Saved data entries
= Beginning of Section =
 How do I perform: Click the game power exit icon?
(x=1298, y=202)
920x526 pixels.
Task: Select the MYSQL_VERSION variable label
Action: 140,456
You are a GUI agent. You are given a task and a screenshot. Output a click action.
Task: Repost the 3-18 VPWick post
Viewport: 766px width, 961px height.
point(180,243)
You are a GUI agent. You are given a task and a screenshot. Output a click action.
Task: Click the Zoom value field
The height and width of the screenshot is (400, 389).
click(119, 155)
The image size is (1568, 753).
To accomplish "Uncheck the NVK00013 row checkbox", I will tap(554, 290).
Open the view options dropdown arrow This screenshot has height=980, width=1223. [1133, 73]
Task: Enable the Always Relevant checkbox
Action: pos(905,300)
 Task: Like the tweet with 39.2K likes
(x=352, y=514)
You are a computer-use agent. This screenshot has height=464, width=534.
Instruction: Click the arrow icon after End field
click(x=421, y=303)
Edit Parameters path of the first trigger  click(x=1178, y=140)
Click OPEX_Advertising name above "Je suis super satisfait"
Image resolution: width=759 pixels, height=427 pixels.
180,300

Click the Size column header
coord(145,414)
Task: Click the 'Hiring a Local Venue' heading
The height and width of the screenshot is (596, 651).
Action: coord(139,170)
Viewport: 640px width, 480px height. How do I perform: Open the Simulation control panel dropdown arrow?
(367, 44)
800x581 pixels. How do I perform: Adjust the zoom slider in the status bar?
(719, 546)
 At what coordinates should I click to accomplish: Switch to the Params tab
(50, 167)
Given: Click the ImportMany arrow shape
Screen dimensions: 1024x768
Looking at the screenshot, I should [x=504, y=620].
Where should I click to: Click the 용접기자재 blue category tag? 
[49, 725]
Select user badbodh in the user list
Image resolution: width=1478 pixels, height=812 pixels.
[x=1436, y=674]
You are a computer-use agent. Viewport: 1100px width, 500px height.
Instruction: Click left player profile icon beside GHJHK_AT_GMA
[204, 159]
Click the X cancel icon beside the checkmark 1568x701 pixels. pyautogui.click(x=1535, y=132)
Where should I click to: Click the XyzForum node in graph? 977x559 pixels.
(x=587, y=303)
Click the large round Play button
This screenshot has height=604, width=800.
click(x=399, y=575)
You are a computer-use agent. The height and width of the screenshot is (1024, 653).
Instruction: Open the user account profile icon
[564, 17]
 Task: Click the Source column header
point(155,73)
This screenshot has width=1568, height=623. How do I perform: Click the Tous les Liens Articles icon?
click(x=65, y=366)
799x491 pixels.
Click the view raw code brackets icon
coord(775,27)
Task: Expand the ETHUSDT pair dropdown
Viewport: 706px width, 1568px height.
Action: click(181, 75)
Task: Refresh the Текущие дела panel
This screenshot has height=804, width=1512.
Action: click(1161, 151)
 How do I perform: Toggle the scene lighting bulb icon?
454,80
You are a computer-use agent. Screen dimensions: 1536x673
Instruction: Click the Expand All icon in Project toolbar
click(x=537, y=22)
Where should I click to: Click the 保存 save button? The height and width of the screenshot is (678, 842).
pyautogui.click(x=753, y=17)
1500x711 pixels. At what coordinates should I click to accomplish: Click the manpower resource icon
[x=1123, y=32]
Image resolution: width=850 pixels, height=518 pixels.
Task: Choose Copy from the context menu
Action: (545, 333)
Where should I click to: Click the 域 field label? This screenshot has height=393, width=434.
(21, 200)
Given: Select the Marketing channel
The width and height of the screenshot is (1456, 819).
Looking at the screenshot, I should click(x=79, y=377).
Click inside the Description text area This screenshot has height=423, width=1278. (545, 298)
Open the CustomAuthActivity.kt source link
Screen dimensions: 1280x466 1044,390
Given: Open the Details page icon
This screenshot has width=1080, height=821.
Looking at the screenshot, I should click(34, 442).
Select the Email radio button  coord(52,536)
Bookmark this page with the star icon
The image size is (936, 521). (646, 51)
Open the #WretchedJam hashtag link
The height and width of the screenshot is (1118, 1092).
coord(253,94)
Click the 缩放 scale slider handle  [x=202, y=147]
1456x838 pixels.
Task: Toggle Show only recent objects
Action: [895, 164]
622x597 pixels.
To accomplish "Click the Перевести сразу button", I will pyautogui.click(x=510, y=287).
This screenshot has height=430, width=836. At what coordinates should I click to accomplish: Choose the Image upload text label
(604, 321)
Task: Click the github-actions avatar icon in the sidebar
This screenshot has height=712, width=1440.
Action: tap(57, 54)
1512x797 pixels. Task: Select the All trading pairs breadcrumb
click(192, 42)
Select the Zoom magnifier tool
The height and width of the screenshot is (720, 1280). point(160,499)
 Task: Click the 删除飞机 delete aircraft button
= End of Section =
### PROMPT:
Your answer should be the records themselves, returned word for word.

### SOLUTION TO THIS TASK:
 How do I perform: Click the game power exit icon?
(x=1298, y=202)
920x526 pixels.
Task: Select the MYSQL_VERSION variable label
Action: 140,456
You are a GUI agent. You are given a task and a screenshot. Output a click action.
Task: Repost the 3-18 VPWick post
Viewport: 766px width, 961px height.
point(180,243)
You are a GUI agent. You are given a task and a screenshot. Output a click action.
Task: Click the Zoom value field
The height and width of the screenshot is (400, 389).
click(119, 155)
The image size is (1568, 753).
To accomplish "Uncheck the NVK00013 row checkbox", I will tap(554, 290).
Open the view options dropdown arrow This screenshot has height=980, width=1223. [1133, 73]
Task: Enable the Always Relevant checkbox
Action: pos(905,300)
 Task: Like the tweet with 39.2K likes
(x=352, y=514)
You are a computer-use agent. This screenshot has height=464, width=534.
Instruction: Click the arrow icon after End field
click(x=421, y=303)
Edit Parameters path of the first trigger  click(x=1178, y=140)
Click OPEX_Advertising name above "Je suis super satisfait"
Image resolution: width=759 pixels, height=427 pixels.
180,300

Click the Size column header
coord(145,414)
Task: Click the 'Hiring a Local Venue' heading
The height and width of the screenshot is (596, 651).
Action: coord(139,170)
Viewport: 640px width, 480px height. How do I perform: Open the Simulation control panel dropdown arrow?
(367, 44)
800x581 pixels. How do I perform: Adjust the zoom slider in the status bar?
(719, 546)
 At what coordinates should I click to accomplish: Switch to the Params tab
(50, 167)
Given: Click the ImportMany arrow shape
Screen dimensions: 1024x768
Looking at the screenshot, I should [x=504, y=620].
Where should I click to: Click the 용접기자재 blue category tag? 
[49, 725]
Select user badbodh in the user list
Image resolution: width=1478 pixels, height=812 pixels.
[x=1436, y=674]
You are a computer-use agent. Viewport: 1100px width, 500px height.
Instruction: Click left player profile icon beside GHJHK_AT_GMA
[204, 159]
Click the X cancel icon beside the checkmark 1568x701 pixels. pyautogui.click(x=1535, y=132)
Where should I click to: Click the XyzForum node in graph? 977x559 pixels.
(x=587, y=303)
Click the large round Play button
This screenshot has height=604, width=800.
click(x=399, y=575)
You are a computer-use agent. The height and width of the screenshot is (1024, 653).
Instruction: Open the user account profile icon
[564, 17]
 Task: Click the Source column header
point(155,73)
This screenshot has width=1568, height=623. How do I perform: Click the Tous les Liens Articles icon?
click(x=65, y=366)
799x491 pixels.
Click the view raw code brackets icon
coord(775,27)
Task: Expand the ETHUSDT pair dropdown
Viewport: 706px width, 1568px height.
Action: click(181, 75)
Task: Refresh the Текущие дела panel
This screenshot has height=804, width=1512.
Action: click(1161, 151)
 How do I perform: Toggle the scene lighting bulb icon?
454,80
You are a computer-use agent. Screen dimensions: 1536x673
Instruction: Click the Expand All icon in Project toolbar
click(x=537, y=22)
Where should I click to: Click the 保存 save button? The height and width of the screenshot is (678, 842).
pyautogui.click(x=753, y=17)
1500x711 pixels. At what coordinates should I click to accomplish: Click the manpower resource icon
[x=1123, y=32]
Image resolution: width=850 pixels, height=518 pixels.
Task: Choose Copy from the context menu
Action: (545, 333)
Where should I click to: Click the 域 field label? This screenshot has height=393, width=434.
(21, 200)
Given: Select the Marketing channel
The width and height of the screenshot is (1456, 819).
Looking at the screenshot, I should click(x=79, y=377).
Click inside the Description text area This screenshot has height=423, width=1278. (545, 298)
Open the CustomAuthActivity.kt source link
Screen dimensions: 1280x466 1044,390
Given: Open the Details page icon
This screenshot has width=1080, height=821.
Looking at the screenshot, I should click(34, 442).
Select the Email radio button  coord(52,536)
Bookmark this page with the star icon
The image size is (936, 521). (646, 51)
Open the #WretchedJam hashtag link
The height and width of the screenshot is (1118, 1092).
coord(253,94)
Click the 缩放 scale slider handle  [x=202, y=147]
1456x838 pixels.
Task: Toggle Show only recent objects
Action: [895, 164]
622x597 pixels.
To accomplish "Click the Перевести сразу button", I will pyautogui.click(x=510, y=287).
This screenshot has height=430, width=836. At what coordinates should I click to accomplish: Choose the Image upload text label
(604, 321)
Task: Click the github-actions avatar icon in the sidebar
This screenshot has height=712, width=1440.
Action: tap(57, 54)
1512x797 pixels. Task: Select the All trading pairs breadcrumb
click(192, 42)
Select the Zoom magnifier tool
The height and width of the screenshot is (720, 1280). point(160,499)
 Task: Click the 删除飞机 delete aircraft button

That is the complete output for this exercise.